**Work to complete:**
Leaving out all pictures, write out word for word the lines from the one containing "Task: Select Show track info menu option" to the end of the data below.

Segment Open

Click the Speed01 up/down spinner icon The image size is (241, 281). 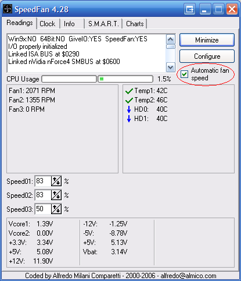click(56, 181)
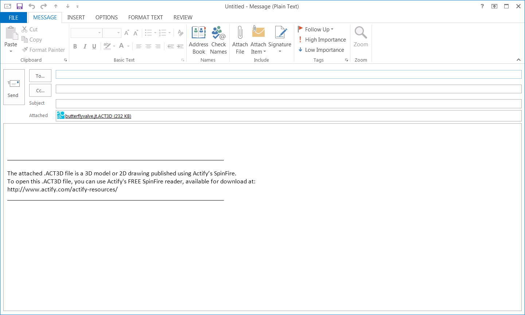The height and width of the screenshot is (315, 525).
Task: Click the Paste clipboard icon
Action: pos(11,34)
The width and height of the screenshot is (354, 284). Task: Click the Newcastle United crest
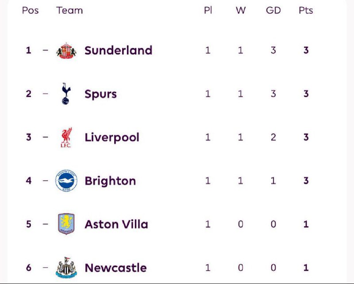pos(66,268)
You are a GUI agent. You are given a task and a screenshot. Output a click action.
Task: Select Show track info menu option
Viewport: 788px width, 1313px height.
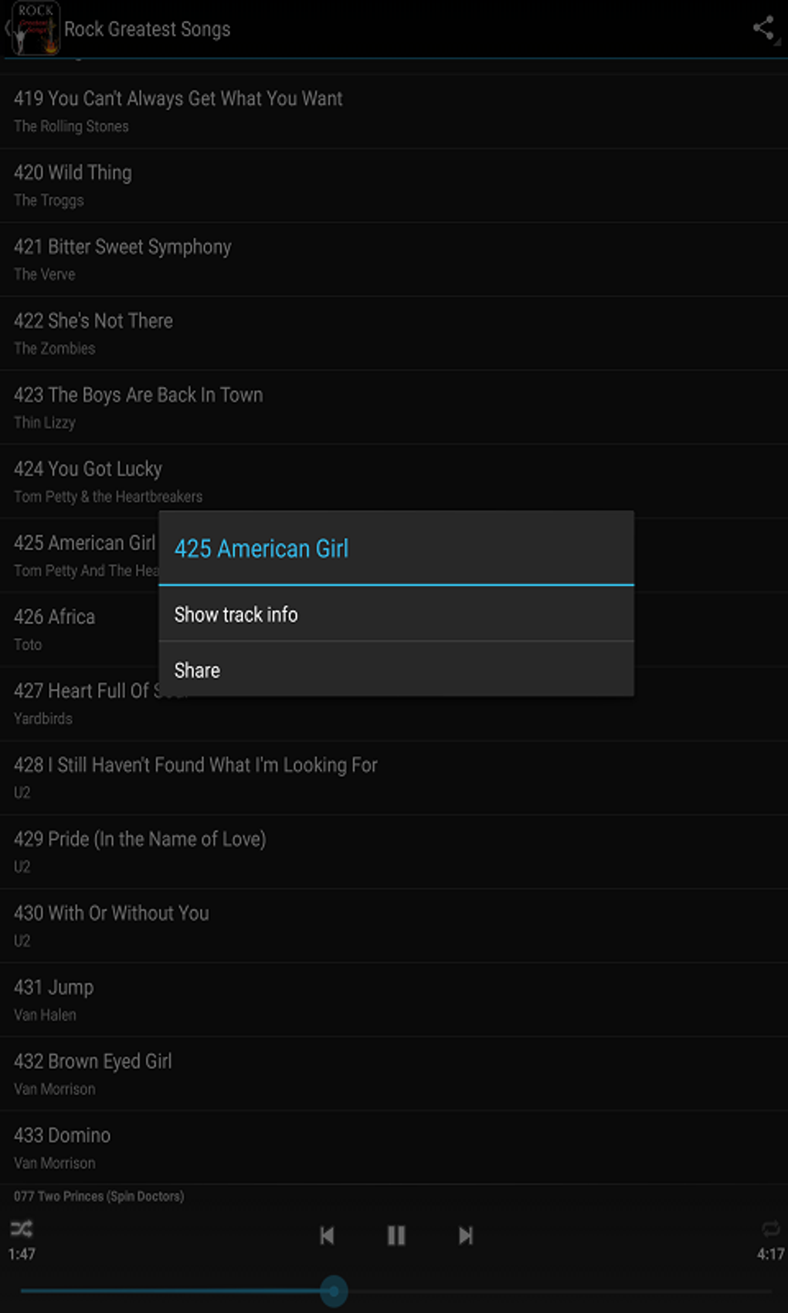click(396, 614)
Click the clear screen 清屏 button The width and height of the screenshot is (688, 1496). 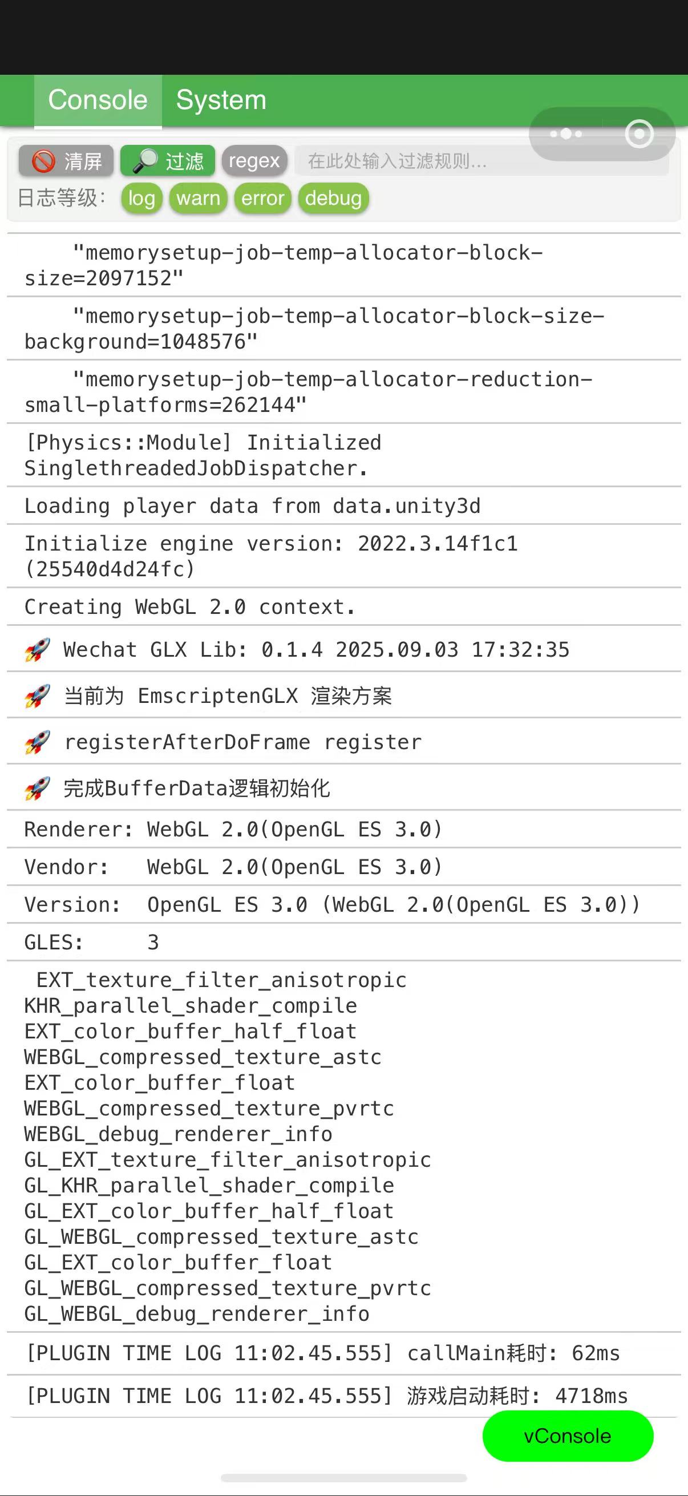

Segment Closed

**Output for this task:**
Task: Select Show track info menu option
Viewport: 788px width, 1313px height.
click(396, 614)
Click the clear screen 清屏 button The width and height of the screenshot is (688, 1496). 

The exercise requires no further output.